Plans for first homes on Dublin’s Digital Hub site expected next year

Hundreds of apartments to be built on 3.72 hectare Liberties site

Plans for the first homes on the site of the Digital Hub campus in Dublin 8 are expected to be submitted by the Land Development Agency (LDA) to Dublin City Council next year.

The LDA on Wednesday began initial consultation on the redevelopment of the 3.72-hectare site off Thomas Street in the Liberties for hundreds of “mixed tenure affordable homes” as well as commercial, cultural and community facilities.

The scheme, the LDA is calling Pear Tree Crossing in reference to a tree on the site said to be the oldest fruit bearing tree in Ireland, will involve the reuse and adaption of several heritage buildings as well as the construction of new apartments.

The Government last April announced the closure of the Digital Hub. However, late last year the Digital Hub Development Agency agreed a deal with the Department of Communications, Climate Change and Environment to allow the agency to offer leases to new and existing companies up until 2025, after which construction of housing is set to begin.



The exact numbers of homes planned and the division of the lands between different uses has not been determined, the LDA said, but would be detailed in a masterplan to be published later this year.

“The Masterplan is being developed to ensure an integrated approach that respects the site’s heritage, and its unique connection to the local community,” the LDA said.

“The project will create affordable homes that will deliver a high quality of life, whilst also continuing to support enterprise. This will all be done in a way that will deliver enhanced greening opportunities and biodiversity, and a walkable neighbourhood, opening new linkage points with Dublin 8.”

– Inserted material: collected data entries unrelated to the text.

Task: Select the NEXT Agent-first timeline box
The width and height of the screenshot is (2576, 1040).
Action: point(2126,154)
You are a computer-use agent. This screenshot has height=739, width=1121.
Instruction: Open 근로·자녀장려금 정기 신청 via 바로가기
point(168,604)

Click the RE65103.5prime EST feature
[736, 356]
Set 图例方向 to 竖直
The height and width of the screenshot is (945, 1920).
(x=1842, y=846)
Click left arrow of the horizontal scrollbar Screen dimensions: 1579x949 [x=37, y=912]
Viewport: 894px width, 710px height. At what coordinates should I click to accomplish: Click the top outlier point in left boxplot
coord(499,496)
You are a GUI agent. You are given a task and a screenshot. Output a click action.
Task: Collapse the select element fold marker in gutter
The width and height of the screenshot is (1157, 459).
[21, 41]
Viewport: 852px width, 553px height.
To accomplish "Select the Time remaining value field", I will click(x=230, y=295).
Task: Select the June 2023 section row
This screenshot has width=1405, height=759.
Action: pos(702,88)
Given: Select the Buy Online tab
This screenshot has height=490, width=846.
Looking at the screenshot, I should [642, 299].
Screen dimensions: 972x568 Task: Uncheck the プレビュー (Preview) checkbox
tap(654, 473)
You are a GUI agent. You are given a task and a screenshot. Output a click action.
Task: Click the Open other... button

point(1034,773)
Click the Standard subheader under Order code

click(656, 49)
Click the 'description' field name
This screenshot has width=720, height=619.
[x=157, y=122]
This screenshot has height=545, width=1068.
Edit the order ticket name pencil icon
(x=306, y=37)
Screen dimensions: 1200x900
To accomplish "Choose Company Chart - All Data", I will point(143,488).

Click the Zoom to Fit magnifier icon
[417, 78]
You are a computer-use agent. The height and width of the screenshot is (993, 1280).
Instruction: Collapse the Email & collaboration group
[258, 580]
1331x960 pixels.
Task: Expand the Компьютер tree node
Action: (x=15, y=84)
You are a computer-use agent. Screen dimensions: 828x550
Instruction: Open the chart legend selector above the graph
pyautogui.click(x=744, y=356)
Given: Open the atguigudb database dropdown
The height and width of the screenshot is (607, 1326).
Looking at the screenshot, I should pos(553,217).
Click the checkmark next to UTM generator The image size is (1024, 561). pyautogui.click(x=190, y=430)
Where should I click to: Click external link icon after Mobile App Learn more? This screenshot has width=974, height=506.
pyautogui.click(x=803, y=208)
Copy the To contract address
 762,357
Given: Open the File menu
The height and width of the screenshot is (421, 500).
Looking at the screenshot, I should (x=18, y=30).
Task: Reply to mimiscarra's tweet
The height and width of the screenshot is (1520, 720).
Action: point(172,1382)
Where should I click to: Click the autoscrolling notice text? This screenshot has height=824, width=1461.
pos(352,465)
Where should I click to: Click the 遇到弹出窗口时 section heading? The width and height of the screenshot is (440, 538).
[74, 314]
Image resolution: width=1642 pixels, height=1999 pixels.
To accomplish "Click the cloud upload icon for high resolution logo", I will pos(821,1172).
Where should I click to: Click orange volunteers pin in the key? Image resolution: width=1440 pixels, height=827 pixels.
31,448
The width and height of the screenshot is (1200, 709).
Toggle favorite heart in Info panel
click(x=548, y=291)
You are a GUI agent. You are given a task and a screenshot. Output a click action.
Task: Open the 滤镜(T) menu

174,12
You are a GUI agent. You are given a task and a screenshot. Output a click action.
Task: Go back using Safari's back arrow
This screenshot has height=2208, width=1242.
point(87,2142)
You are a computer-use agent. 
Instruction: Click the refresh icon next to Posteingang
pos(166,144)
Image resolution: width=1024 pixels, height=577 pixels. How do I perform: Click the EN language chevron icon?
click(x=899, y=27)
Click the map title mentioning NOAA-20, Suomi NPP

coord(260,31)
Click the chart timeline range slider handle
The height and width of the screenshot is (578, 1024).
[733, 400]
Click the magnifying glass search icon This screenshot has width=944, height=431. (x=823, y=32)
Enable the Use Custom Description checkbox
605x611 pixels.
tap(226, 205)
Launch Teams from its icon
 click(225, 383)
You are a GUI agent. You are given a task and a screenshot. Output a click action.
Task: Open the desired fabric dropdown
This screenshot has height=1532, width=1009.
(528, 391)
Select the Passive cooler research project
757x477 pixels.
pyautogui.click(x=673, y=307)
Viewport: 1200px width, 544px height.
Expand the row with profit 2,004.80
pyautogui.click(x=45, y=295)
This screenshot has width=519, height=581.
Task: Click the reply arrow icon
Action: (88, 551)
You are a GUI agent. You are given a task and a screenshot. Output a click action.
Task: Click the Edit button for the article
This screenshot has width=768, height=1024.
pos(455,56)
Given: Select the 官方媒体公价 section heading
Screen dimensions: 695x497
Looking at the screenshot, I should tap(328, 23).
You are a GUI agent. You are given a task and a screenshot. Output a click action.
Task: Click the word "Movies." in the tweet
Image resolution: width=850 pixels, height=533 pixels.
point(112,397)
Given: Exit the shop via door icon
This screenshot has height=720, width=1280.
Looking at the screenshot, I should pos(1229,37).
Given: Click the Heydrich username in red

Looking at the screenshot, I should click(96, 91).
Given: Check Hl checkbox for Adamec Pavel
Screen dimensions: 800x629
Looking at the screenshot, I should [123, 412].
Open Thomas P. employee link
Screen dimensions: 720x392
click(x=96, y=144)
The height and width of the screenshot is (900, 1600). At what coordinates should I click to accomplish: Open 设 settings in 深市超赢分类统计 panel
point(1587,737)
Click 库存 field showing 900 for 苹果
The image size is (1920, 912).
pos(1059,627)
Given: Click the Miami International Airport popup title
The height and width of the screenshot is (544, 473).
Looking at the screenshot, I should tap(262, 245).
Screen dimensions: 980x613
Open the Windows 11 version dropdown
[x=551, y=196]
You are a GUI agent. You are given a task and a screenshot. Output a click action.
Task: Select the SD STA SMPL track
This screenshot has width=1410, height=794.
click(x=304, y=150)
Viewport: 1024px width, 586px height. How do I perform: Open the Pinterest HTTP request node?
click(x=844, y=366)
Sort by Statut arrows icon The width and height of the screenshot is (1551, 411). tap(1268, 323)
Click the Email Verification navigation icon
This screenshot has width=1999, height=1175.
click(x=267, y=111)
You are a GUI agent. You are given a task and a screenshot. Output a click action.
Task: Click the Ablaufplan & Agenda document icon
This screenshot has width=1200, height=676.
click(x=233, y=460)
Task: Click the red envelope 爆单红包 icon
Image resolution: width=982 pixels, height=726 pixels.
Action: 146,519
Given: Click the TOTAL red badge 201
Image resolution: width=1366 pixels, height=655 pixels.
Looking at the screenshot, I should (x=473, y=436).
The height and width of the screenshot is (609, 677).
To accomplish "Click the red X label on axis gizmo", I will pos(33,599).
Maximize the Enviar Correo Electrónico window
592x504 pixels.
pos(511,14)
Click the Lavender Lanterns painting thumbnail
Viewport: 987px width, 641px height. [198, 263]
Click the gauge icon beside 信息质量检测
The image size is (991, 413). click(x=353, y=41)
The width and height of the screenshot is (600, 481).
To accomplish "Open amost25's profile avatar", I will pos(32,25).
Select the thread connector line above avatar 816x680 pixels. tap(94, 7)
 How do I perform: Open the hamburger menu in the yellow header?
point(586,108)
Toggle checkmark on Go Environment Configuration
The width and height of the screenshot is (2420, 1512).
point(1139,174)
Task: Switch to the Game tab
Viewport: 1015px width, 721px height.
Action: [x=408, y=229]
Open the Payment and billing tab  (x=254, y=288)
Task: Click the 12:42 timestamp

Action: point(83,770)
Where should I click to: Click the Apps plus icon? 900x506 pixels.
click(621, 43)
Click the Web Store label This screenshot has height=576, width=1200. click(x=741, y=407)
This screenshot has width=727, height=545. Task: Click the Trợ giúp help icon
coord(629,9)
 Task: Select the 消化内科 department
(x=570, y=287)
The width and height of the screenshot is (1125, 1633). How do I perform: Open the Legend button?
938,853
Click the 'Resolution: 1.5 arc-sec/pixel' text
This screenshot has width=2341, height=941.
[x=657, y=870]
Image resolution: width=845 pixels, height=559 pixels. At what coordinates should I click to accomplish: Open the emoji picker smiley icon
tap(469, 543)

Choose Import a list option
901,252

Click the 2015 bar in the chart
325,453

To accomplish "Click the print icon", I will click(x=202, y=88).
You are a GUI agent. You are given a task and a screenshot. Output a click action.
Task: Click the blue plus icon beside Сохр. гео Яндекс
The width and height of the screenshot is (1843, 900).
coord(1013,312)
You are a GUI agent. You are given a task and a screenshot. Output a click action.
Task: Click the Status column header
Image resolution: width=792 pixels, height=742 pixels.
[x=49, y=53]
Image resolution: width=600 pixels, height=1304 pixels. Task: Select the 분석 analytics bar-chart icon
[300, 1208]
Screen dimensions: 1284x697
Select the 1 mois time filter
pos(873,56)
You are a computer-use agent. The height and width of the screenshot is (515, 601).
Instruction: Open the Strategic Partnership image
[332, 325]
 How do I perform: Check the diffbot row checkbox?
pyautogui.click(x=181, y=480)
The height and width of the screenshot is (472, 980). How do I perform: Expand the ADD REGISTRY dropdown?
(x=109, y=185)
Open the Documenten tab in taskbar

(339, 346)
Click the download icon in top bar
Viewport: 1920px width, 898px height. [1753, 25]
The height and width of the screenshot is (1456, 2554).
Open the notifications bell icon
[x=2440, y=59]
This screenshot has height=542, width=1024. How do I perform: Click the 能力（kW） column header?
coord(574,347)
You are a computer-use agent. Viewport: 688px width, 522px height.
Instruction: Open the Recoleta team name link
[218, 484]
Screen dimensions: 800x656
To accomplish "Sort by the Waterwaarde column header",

The LDA said it was particularly keen to hear the views of those currently working and living on the site and in the local area, and consultation documents are available.

“These lands provide an exceptional opportunity for the LDA to contribute to the development of The Liberties and to transform this currently underutilised area into a new, sustainable urban community with a distinctive identity,” it said.

“The Liberties is an area facing major change and the lands for this masterplan sit at the centre of this. These lands can be a catalyst for the sustainable regeneration of this historic part of the city.”

Construction is expected to take place in phases until 2030.